Data records:
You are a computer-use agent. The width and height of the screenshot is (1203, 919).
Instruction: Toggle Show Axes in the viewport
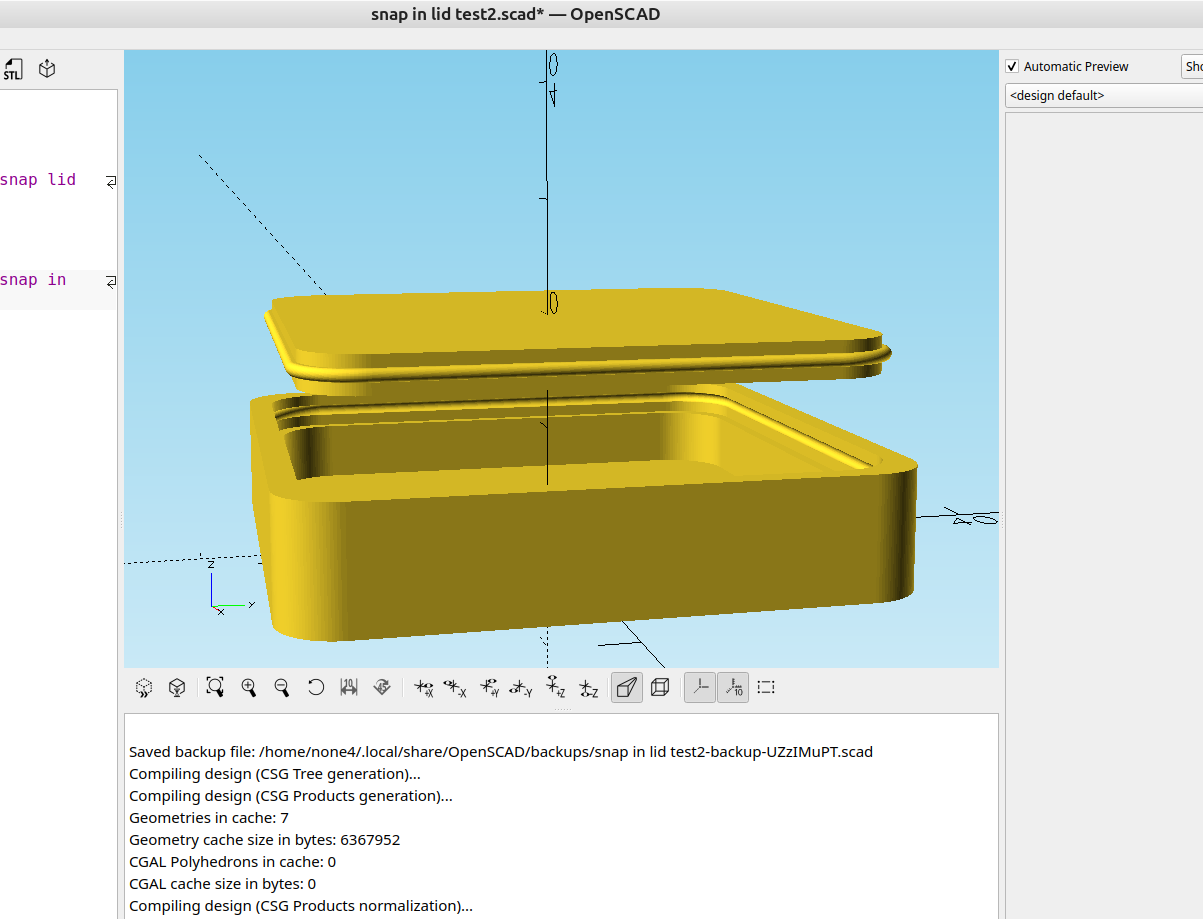[700, 688]
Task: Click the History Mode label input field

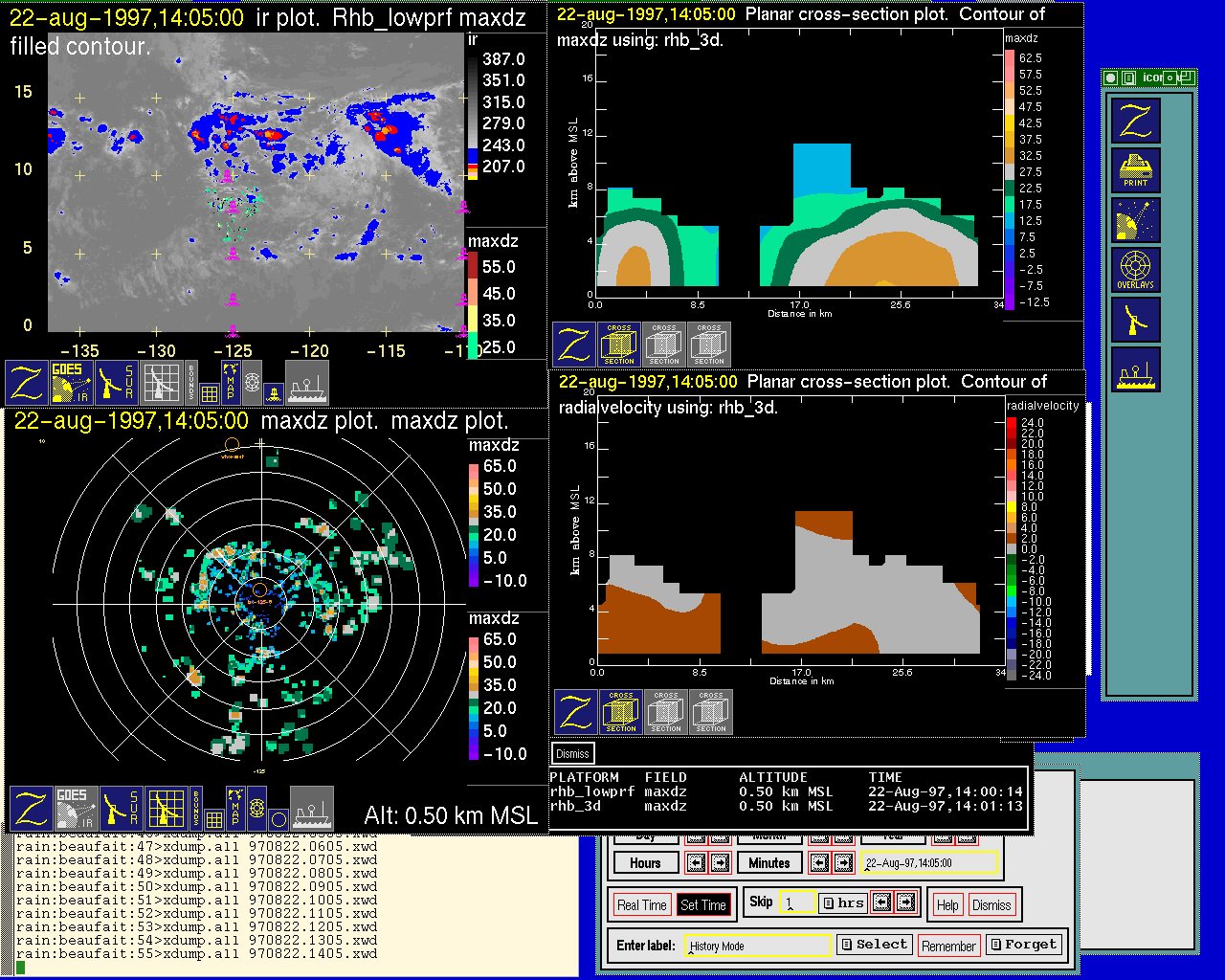Action: [759, 946]
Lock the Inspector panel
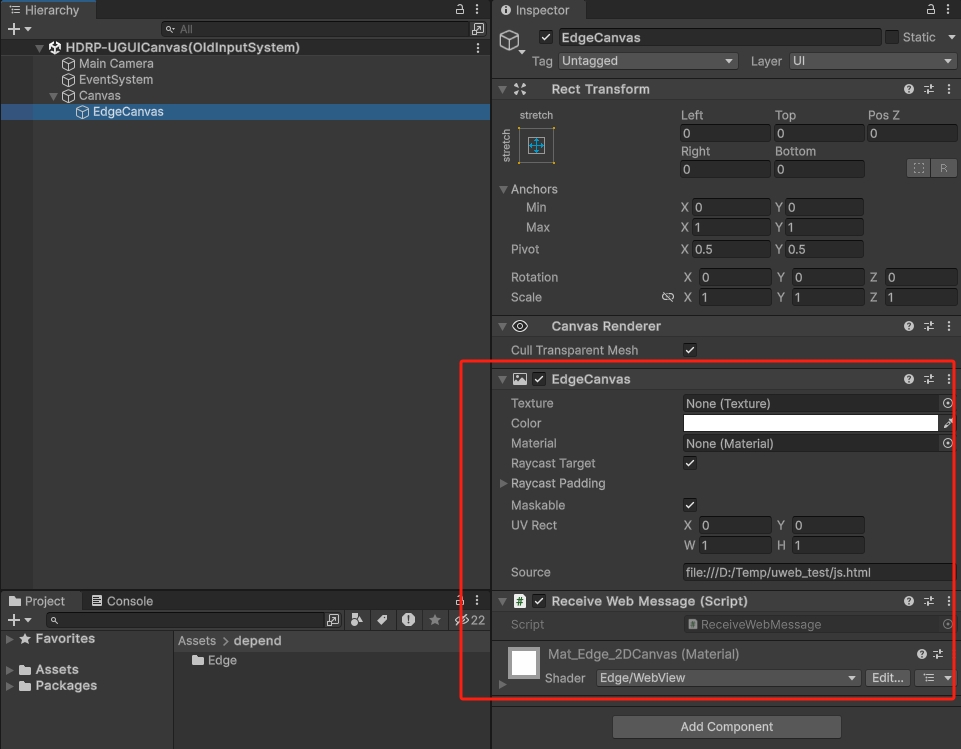 coord(930,10)
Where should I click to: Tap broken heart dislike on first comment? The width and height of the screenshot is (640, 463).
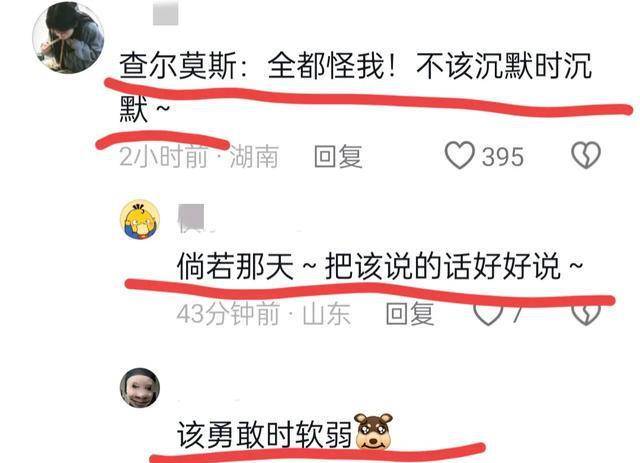pos(586,155)
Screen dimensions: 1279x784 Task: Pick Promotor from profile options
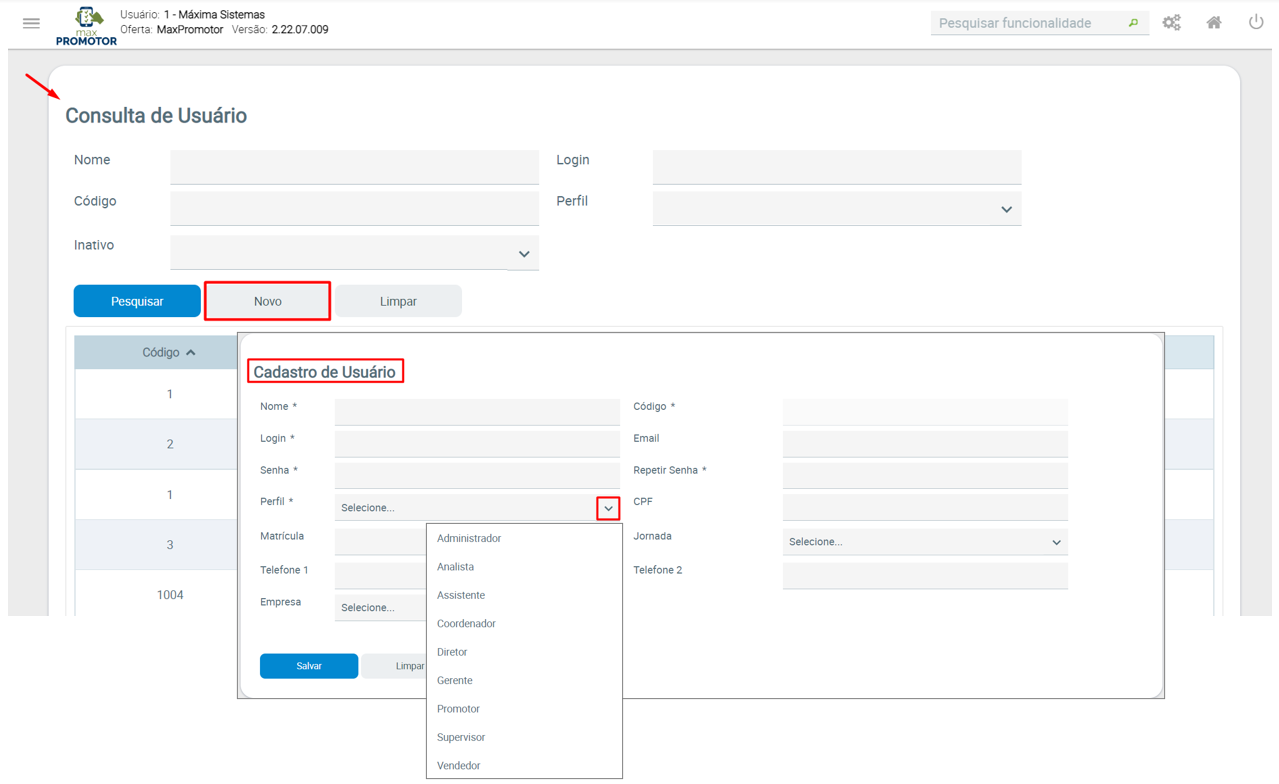458,709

EXERCISE OBJECTIVE:
Reproduce the lines from the one with "Lock the Inspector panel" through the end of the data, keeping both end lines, adding nothing, and dropping any pictures.

ANSWER BOX:
Lock the Inspector panel
 coord(930,10)
Where should I click to: Tap broken heart dislike on first comment? The width and height of the screenshot is (640, 463).
pos(586,155)
Screen dimensions: 1279x784 Task: Pick Promotor from profile options
458,709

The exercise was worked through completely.